Pourtant, lors d’une audience à la chambre d’instruction de la cour d’appel de Toulouse, l’avocat général a requis son maintien en détention provisoire, ce mardi 17 février. Il faut dire qu’un point reste à éclaircir. Muhammed venait à peine de revenir vivre auprès d’elle à Ondes : comment le tireur était-il au courant ? Par ailleurs, la justice s’inquiète que l’épouse de la victime finisse par s’enfuir en Turquie, son pays d’origine. La décision finale est toujours en délibéré. En attendant, Muhammed vit dans l’espoir. Et dans la peur.
« Je ne dors plus »
« Depuis un mois je ne dors plus, je fais tout le temps des cauchemars avec des gens qui me tirent dessus. J’ai peur qu’ils reviennent, personne ne me protège. L’autre jour au feu rouge, un jeune avec une capuche m’a demandé sa route, j’ai complètement paniqué et j’ai protégé ma tête avec mes bras… », souffle ce colosse, traumatisé, qui tient à peine assis sur son petit lit.

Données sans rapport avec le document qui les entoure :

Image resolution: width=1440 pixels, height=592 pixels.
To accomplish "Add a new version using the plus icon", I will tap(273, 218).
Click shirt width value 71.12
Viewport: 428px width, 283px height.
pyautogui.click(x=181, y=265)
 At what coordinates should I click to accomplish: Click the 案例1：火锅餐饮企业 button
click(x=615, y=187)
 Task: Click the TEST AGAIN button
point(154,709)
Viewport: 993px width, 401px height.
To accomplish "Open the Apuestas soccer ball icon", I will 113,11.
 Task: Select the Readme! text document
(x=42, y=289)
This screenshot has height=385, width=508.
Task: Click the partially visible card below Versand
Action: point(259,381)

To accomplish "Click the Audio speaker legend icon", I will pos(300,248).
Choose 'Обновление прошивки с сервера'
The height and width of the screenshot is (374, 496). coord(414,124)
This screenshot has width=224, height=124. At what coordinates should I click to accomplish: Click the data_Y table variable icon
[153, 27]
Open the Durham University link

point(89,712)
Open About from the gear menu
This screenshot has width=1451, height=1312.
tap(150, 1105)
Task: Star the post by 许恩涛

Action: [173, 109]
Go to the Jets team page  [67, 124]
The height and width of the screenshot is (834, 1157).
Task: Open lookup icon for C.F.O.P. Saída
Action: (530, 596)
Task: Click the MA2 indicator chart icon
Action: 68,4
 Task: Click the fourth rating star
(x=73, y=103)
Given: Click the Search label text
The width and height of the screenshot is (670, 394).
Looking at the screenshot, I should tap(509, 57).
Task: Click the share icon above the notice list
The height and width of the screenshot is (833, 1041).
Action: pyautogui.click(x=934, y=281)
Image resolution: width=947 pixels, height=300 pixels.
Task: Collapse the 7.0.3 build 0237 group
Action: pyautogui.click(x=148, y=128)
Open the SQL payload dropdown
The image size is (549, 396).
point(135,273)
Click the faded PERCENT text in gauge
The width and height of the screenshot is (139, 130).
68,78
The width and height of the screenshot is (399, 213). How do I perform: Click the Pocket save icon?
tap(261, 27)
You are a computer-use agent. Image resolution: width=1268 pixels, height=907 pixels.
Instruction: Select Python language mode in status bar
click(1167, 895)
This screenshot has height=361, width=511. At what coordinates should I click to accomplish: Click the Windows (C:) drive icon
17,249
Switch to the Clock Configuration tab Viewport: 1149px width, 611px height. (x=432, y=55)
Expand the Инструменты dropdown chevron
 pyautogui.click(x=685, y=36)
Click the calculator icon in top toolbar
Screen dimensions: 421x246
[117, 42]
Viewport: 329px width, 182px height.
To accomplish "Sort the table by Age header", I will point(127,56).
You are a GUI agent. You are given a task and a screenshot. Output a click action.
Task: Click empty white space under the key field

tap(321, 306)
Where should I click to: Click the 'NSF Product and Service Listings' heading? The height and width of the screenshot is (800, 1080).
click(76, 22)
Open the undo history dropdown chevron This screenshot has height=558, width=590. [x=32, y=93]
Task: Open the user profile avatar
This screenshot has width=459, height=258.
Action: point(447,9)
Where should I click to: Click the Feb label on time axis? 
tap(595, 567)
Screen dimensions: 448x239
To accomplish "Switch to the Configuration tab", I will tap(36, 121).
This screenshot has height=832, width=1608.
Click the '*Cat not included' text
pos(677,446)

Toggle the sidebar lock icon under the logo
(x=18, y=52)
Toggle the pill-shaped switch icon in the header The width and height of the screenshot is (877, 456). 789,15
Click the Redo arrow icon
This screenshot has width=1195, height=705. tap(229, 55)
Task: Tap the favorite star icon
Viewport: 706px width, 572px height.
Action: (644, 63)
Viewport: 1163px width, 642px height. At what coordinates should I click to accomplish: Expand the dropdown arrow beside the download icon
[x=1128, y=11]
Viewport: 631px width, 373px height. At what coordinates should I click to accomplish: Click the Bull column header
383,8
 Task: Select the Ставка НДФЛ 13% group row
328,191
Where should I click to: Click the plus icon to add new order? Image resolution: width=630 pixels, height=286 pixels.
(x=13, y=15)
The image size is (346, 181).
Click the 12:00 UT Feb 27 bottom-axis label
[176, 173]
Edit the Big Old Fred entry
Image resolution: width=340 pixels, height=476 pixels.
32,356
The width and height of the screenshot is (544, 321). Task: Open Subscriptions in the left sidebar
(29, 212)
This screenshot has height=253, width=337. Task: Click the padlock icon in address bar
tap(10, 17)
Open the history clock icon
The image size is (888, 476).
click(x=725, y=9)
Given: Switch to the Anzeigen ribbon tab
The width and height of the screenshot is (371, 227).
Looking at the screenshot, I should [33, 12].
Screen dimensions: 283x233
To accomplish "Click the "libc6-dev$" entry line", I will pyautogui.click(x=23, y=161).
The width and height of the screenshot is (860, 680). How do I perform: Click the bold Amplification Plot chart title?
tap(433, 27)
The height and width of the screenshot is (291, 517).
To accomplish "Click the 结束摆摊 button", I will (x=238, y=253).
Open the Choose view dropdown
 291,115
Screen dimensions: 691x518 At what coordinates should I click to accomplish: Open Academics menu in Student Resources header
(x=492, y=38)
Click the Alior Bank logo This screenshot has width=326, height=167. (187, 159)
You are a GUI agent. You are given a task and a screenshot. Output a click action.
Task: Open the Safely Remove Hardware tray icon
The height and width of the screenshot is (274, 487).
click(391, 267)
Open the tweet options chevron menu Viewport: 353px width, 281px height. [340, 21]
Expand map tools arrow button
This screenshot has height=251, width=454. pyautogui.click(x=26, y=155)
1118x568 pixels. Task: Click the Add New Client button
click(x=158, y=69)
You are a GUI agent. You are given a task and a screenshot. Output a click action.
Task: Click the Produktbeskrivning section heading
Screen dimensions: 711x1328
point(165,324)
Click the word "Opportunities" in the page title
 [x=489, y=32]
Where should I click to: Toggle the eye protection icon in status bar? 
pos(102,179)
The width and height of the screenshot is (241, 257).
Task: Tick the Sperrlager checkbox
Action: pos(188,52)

Aux séquelles psychologiques vient s’ajouter la douleur physique, lancinante. « Je suis blessé de partout », lâche Muhammed, en montrant ses plaies : sa jambe droite en est couverte de haut en bas, son mollet gauche aussi, et puis son bras, transpercé par une balle. « Et en plus, ma femme n’est pas à mes côtés. » Plus que la peur, plus que la douleur, c’est sur ce point que la victime de tentative d’assassinat ne cesse d’insister. Il devrait être fixé ce vendredi 20 février, quant à sa sortie potentielle de détention provisoire.